Written well, I'd favour events/delegates until I could prove it is an issue.
The only way you'll truly know if it is an issue for you is by profiling your code -- which you should do anyway for any game development!
It's important to realize that events in C# are not queued asynchronous events (like, for example the Windows message queue). They are essentially a list of function pointers. So raising an event doesn't have worse performance implications than iterating through a list of function pointers and calling each one.
At the same time, realize that because of this, events are synchronous. If your event listener is slow, you'll slow down the class raising the events.
The main question here seems to be:
"What is the overhead associated with using C# Delegates and Events?"
Events have little significant overhead in comparison to a regular function call.
The use of Delegates can create implicit and thus hidden garbage. Garbage can be a major cause performance problems especially on the XBox360.
The following code generates around 2000 bytes of garbage per second (at 60 fps) in the form of EntityVisitor objects:
private delegate void SpacialItemVisitor(ISpacialItem item);
protected override void Update(GameTime gameTime)
{
m_quadTree.Visit(ref explosionCircle, ApplyExplosionEffects);
}
private void ApplyExplosionEffects(ISpacialItem item)
{
}
As long as you avoid generating garbage, delegates are fast enough for most purposes. Because of the hidden dangers, I prefer to avoid them and use interfaces instead.
In my extra time away from real work, I've been learning XNA too.
IMHO (or not so humble if you ask my coworkers) is that the overhead of the event handles will be overwhelmed by other elements in the game such as rendering. Given the heavy use of events in normal .Net programming I would be the underlying code is well optimized.
To be honest, I think going to an UpdateCameras method might be a premature optimization. The event system probably has more uses other than the camera.
XNA encourages the use of interfaces, events and delegates to drive something written with it. Take a look at the GameComponent related classes which set this up for you.
The answer is, "As much as you feel comfortable with".
To elaborate a little bit, If for example you take and inherit from the gamecomponent class into a cameracontroller class and add it to the Game.Component collection. Then you can create your camera classes and add them to your cameracontroller.
Doing this will cause the cameracontroller to be called regularly and be able to select and activate the proper camera or multiple cameras if that is what you are going for.
Here is an example of this (All of his tutorials are excellent):
ReoCode
As an aside, you might be interested to know that Shawn Hargreaves, original developer of Allegro, is one of the main developers on the XNA team :-)
Before going into what is the impact of an event in terms of performance you must first evaluate whether or not it is needed.
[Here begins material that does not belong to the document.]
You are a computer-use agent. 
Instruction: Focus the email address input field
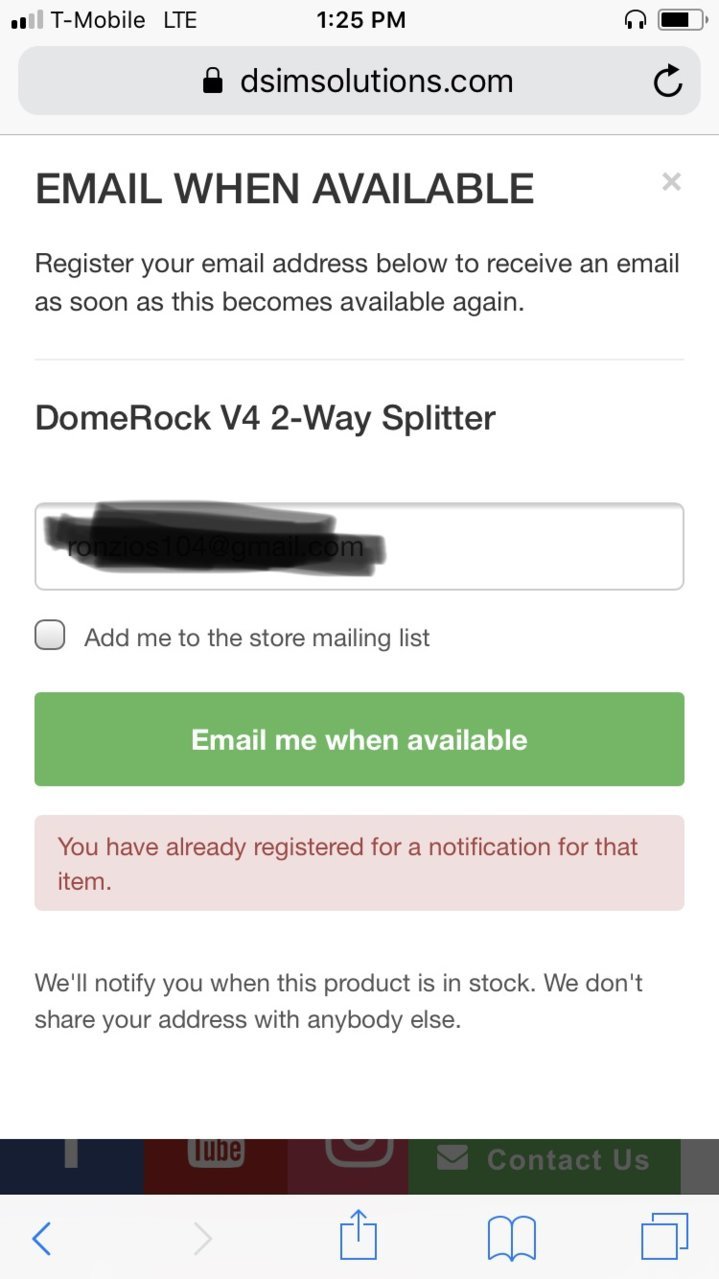[x=359, y=546]
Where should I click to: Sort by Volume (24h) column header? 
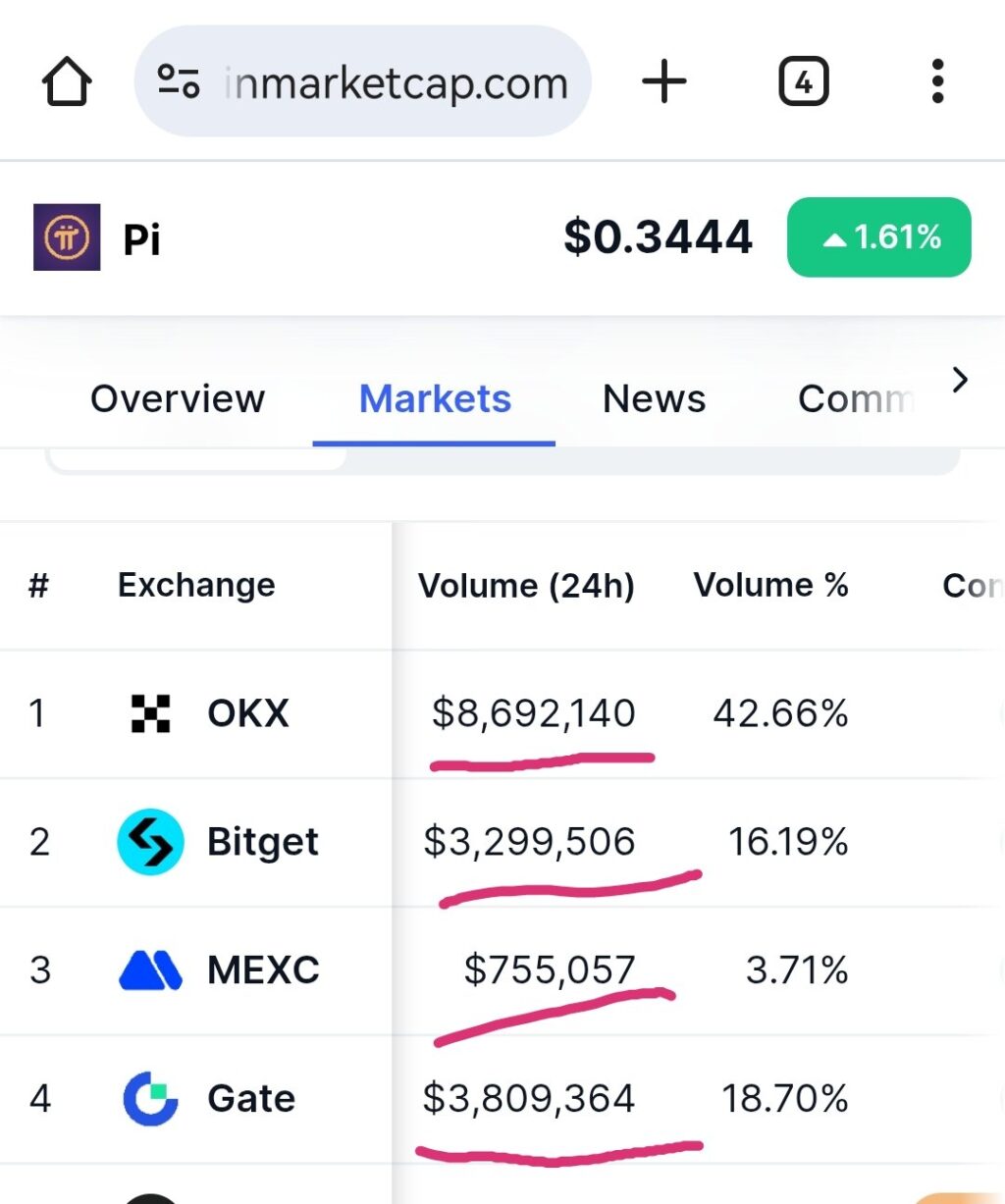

Assuming you are really trying to keep a chase cam updated and its not just an example, what you are looking for is not an event (though events might do the trick just as well), if you are following an avatar likelihood is it will be moving most of the time.
One approach I found extremely effective is to use hierarchic transformations, if you implement this efficiently the camera won't be the only object to benefit from such a system, the goal would be to keep the camera within the coordinate space of the object it is tracking.
That approach is not the best one if you want to apply some elasticity to the speed and ways in which the camera tracks the object, for that, it is best to use an update call, a reference, and some basic acceleration and resistance physics.
Events are more useful for things that only happen from time to time or that affect many different aspects of the application, like a character dying, probably many different systems would like to be aware of such an event, kill statistics, the controlling AI, and so on, in such a case, keeping track of all the objects that would be have to constantly check if this has happened is far less effective than throwing an event and having all the interested objects be notified only when it happens.